January 02, 2011|By JULIE E. GREENE | julieg@herald-mail.com
  • Travis Denney and Shalynn Cook look at their newborn son, Elliott Pearson Denney, Sunday at Meritus Medical Center. Elliott, who was born Sunday, was the first baby born in the new year in Washington County and the first new year's baby ever at the medical center.
By Ric Dugan/Staff Photographer

HAGERSTOWN — An experienced mom, Shalynn Cook was prepared for baby No. 3.

With her due date still two weeks away, Cook had her bag packed at her Mount Airy home, in Frederick County, Md., so she'd be ready to go to the hospital for the big moment.

But Elliott Pearson Denney had other ideas.

Mom's water broke around midnight Saturday as she was driving to the Hagerstown area to pick up her son, Brandon, who was at his great-grandmother's house with an irritated ear.

Elliott became Meritus Medical Center's first new year's baby ever. He was delivered at 6:53 a.m. Sunday by midwife Donna Loftin, according to hospital spokeswoman Linda Norris.

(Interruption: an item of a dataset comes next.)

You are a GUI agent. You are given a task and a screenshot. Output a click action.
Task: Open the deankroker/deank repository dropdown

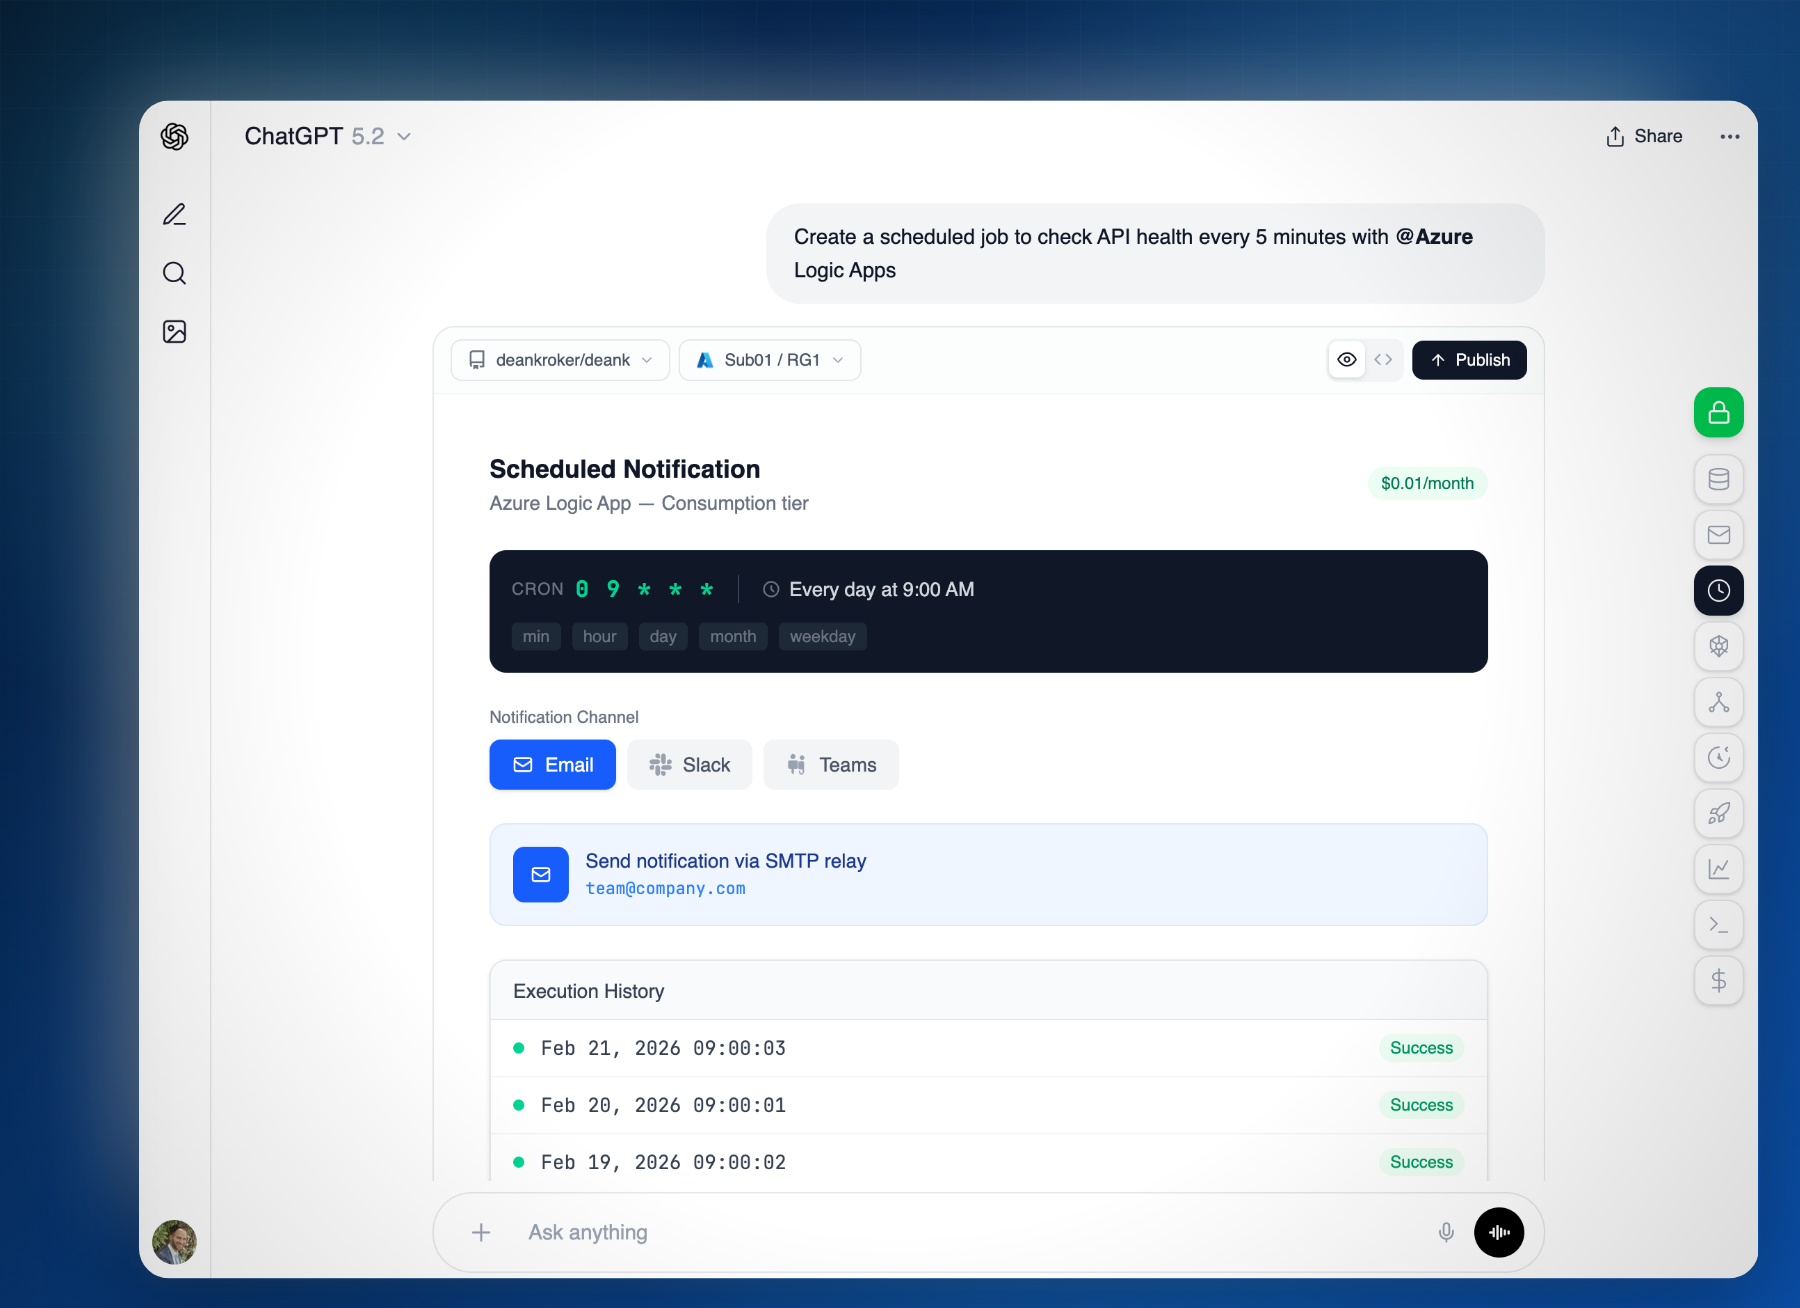(560, 360)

Meritus opened east of Hagerstown in December, replacing Washington County Hospital in downtown Hagerstown.

"My water broke right as I took the exit" for Sharpsburg Pike off Interstate 70, said Cook, 25.

"I was scared because I've never had my water break," Cook said. During her previous two deliveries, a nurse broke her water, she said.

For first-time dad Travis Denney, it was "a little bit nerve-racking at first. (That) all faded into the background once he popped out."

Elliott weighed 6 pounds, 6 ounces and was 19 inches long.

Tucked in a soft blue swaddler and wearing a little cap, only Elliott's face was visible at first. When the cap was removed, a full head of blond hair was swirled around his scalp.

As of early Sunday afternoon, Elliott hadn't met big brothers Tyler Cook, 7, and Brandon Cook, 6. Shalynn Cook said she was expecting to be able to take Elliott home today or Tuesday.

A sign of just how unexpected Elliott's arrival was the fact that his father sat nearby still wearing his pajamas.

After Cook's water broke, the couple made it to her grandmother's house, left Brandon there and Denney took over the wheel, driving Cook to the hospital.

The old hospital, that is.

As soon as they saw the gates everywhere, they realized their mistake and got back on U.S. 40 to head to Meritus, said Denney 30, who works for the National Institutes of Health in Bethesda, Md.

Cook's six-hour labor was easier than her first two, but not easy, she said.

Around 1 p.m. Sunday, Cook hadn't slept for more than 24 hours.

Elliott was doing better, getting into a routine of wanting to eat about every three hours and falling back  to sleep, Cook said.

Denney said it was still too soon to tell if Elliott resembled anyone in the family.

He's already carrying on a family tradition. Pearson is the middle name of all the men on Denney's father's side of the family, he said.